§ DATA SHOWN
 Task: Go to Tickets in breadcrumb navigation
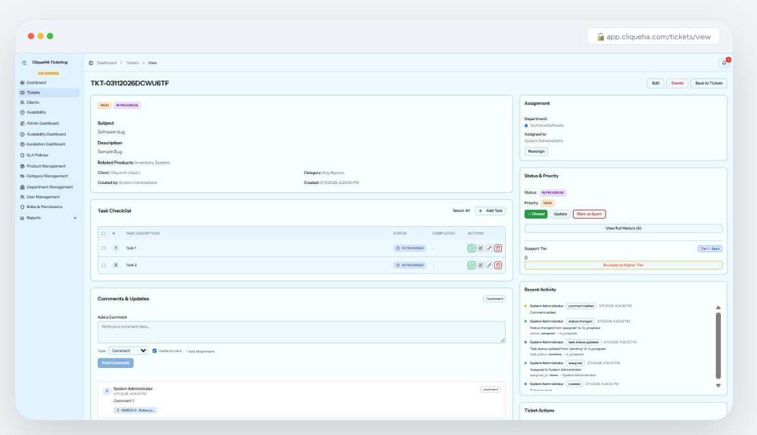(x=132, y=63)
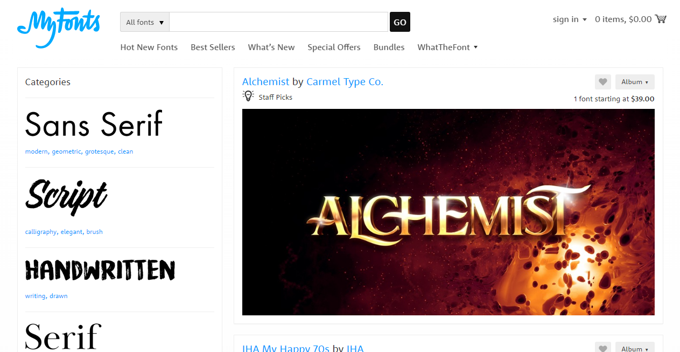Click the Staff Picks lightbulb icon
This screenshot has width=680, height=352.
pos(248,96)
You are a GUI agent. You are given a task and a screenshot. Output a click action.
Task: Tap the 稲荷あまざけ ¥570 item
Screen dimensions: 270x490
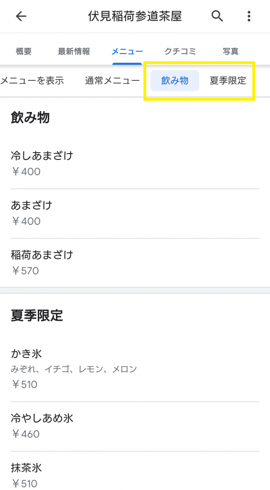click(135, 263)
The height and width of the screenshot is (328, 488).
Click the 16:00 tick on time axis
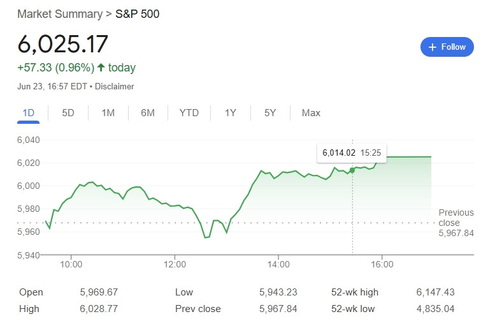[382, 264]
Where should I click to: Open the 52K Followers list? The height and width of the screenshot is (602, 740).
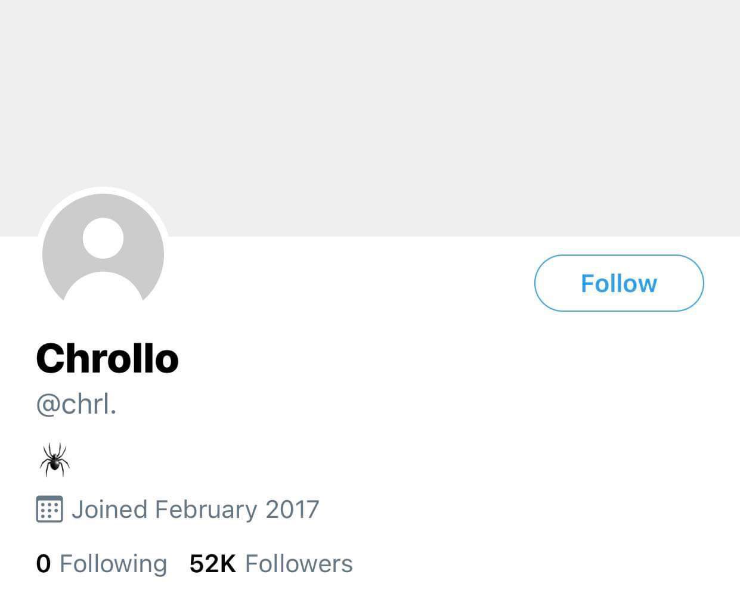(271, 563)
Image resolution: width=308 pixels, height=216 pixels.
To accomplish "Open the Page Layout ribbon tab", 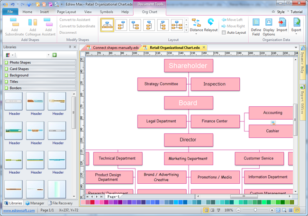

§ WHAT YOU WILL DO
In repeating the entries, exclude the pictures and alter nothing else.

§ EXERCISE ANSWER
 Task: Go to Tickets in breadcrumb navigation
(x=132, y=63)
Click the Staff Picks lightbulb icon
This screenshot has width=680, height=352.
pos(248,96)
You are a GUI agent. You are given a task and a screenshot. Output a click action.
Task: Tap the 稲荷あまざけ ¥570 item
Screen dimensions: 270x490
click(135, 263)
The height and width of the screenshot is (328, 488).
Click the 16:00 tick on time axis
[382, 264]
Where should I click to: Open the 52K Followers list? The height and width of the screenshot is (602, 740).
(271, 563)
Image resolution: width=308 pixels, height=216 pixels.
To accomplish "Open the Page Layout ribbon tab", 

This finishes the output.